Summer Love



目を開ける。



真っ赤な夕日が差す午後。


ホテルのスイートルームに案内されたお姫様じゃないかと修先生に豪語されたのにもかかわらず私は泣いていた。



おばあちゃんがーーーまたあのぬいぐるみを持ち出してきたから。



昨日浴びるように喧嘩して、おばあちゃんと別居中。




きっとおばあちゃんは、風にあたって気分転換をしているのだろう。




「また………どうして!!もう、……つらい思いでしかないのに、勘弁してよ!!嫌がらせなの?!」



両親の死から手放したこのぬいぐるみ。



毎回捨てては、おばあちゃんに拾われての繰り返しで10回くらいリフレインしたぬいぐるみ「ルル」


毎回おばあちゃんが、肌身離さず持っていた白いうさぎのぬいぐるみはビー玉の目をしていて、全てを見透かしているようで気持ちが悪い。
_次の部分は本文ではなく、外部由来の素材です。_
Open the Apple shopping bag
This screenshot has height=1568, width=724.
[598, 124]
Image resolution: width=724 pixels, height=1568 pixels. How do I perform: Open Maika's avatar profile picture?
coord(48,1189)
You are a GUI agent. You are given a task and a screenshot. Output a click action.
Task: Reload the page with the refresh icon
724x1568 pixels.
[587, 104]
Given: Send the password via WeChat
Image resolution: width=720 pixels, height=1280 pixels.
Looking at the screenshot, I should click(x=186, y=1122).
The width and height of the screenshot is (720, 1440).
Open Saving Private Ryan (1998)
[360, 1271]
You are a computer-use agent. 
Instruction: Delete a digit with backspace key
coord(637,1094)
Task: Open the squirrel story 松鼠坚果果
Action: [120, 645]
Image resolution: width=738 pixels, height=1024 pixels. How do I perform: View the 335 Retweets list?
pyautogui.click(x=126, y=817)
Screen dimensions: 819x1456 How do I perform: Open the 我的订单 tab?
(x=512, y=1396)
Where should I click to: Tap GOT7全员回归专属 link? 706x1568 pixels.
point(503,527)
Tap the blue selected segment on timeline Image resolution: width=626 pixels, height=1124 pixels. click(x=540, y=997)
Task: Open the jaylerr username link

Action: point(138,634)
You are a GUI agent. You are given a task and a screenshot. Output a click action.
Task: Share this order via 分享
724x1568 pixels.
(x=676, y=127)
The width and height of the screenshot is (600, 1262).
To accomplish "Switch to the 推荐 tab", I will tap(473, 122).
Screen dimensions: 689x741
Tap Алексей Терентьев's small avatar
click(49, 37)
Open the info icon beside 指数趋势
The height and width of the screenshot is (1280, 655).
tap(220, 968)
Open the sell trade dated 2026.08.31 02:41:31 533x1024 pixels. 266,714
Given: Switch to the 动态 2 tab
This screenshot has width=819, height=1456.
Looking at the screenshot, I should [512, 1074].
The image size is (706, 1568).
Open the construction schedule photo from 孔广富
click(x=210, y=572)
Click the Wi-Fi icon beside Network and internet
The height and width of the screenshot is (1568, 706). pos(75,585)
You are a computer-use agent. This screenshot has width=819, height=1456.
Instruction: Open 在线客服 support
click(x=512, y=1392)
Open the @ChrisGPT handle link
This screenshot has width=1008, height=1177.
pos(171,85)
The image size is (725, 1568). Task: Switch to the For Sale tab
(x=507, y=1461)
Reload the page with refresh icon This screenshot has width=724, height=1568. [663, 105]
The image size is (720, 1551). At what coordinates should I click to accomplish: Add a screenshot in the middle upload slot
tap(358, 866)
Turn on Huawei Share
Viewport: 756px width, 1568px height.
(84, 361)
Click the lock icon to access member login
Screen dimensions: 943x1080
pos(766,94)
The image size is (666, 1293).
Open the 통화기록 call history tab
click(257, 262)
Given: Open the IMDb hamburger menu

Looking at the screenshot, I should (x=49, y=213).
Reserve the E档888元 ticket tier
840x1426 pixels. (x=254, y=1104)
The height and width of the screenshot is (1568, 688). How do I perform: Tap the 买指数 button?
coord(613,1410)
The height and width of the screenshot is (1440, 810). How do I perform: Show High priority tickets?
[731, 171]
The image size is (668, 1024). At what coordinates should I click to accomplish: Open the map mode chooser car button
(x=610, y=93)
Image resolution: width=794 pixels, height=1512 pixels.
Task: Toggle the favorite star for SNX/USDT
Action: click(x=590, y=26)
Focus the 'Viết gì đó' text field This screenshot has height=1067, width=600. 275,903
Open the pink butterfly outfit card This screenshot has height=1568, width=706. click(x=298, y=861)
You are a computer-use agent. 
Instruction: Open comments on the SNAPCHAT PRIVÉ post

幼い頃、小さな裏庭の近くにあったこじんまりとした雑貨屋さんにぬいぐるみ「ルル」がいた。



通学路を通る時に、「ルル」と名付けたのをおばあちゃんに話していたから、その事は知っている訳で。



「いいでしょ!!娘が初めてーーー貴方に素直になった記念の品なの!!そんな大切なものを、捨ててたまるものですか!!理解してちょうだいよ!!いいかげん!!」


ーーじゃあ、私のことはどうでもいいってことなのね?


実に腹から生まれた娘の子供など、どうだっていいと言われてしまった気がして、私はついに耐えられなくなってしまってーーーこうしてベッドに突っ伏している。



気弱な性格ゆえ、言い返す事で体力を消耗してしまったのだ。



おばあちゃんに暴力を振るうわけでもなく、罵詈雑言をぶつける事も出来ない自分の弱さを呪った。



悔しくなって、閉じこもって20回くらいノックがあったが、聞かないふりをしたら、ピタリと止んだ。



今までずっと、捨てては戻ってきての繰り返しで、溜まっていたものが全て吐き出された結果なのかもしれない。



ノックの去り際に。



「じゃあ……分かったわ。今度こそ、捨てるからーーーでもね、一つだけ約束して………それはね。もう修先生と会わないでほしいの」



文脈が繋がっていなかったせいだろう。



「え?どうゆうこと?」という興味本位で耳を傾けてしまった。




別にもうこちらから会うことはない。


零さんとの喧嘩を巻き込んでしまったのは、私の原因でもあるし、修先生はそもそも私みたいな陰キャラに興味を示す趣味なんて微塵もないだろうから。



でも、おばあちゃんは言った。



「あなたの為なの……じゃあね」



ーーー「あなたのため?」



ベッドに突っ伏したまま、寝転んでおばあちゃん不在の1時間過ぎた頃。



「あなたの為って………それならどうしてぬいぐるみなんか…」



ふてくされた気持ちが煮えきったのか、私は起き上がった。



この場所にいると、おばあちゃんとの攻防戦を思い出して気分が悪い故に、逃げ出したのが正解。



私は、友達の百合ちゃんに甘えたのだ。


自分の弱さから逃げる為に、友達を利用してしまったのは………とってもズルいって反省したけれど………やめられなかった。


「おお!!純くん!!我に何のようかね?」



何事もなかったかのように、笑顔で迎え入れてくれた百合ちゃん。



ーーーごめんなさい………私の我がままに付き合わせちゃって………。



夕日が差す、バルコニーから溢れる光に照らされた彼女の白い顔を見るたびに、罪悪感が浮かぶ。



ーーーでもね……私は弱い。こうしてしか、生きてゆけないぐらいに………弱いの。



「ちょっと………話したいなーって思って」



「………そうか」



百合ちゃんは、後輩だけあって余計な詮索をしてこないタイプだからとっても私にとっては居心地が良かった。



その図々しいところが、友香ちゃんに拒絶されてしまうのだがーーーどうしても克服できない私の欠点でもある。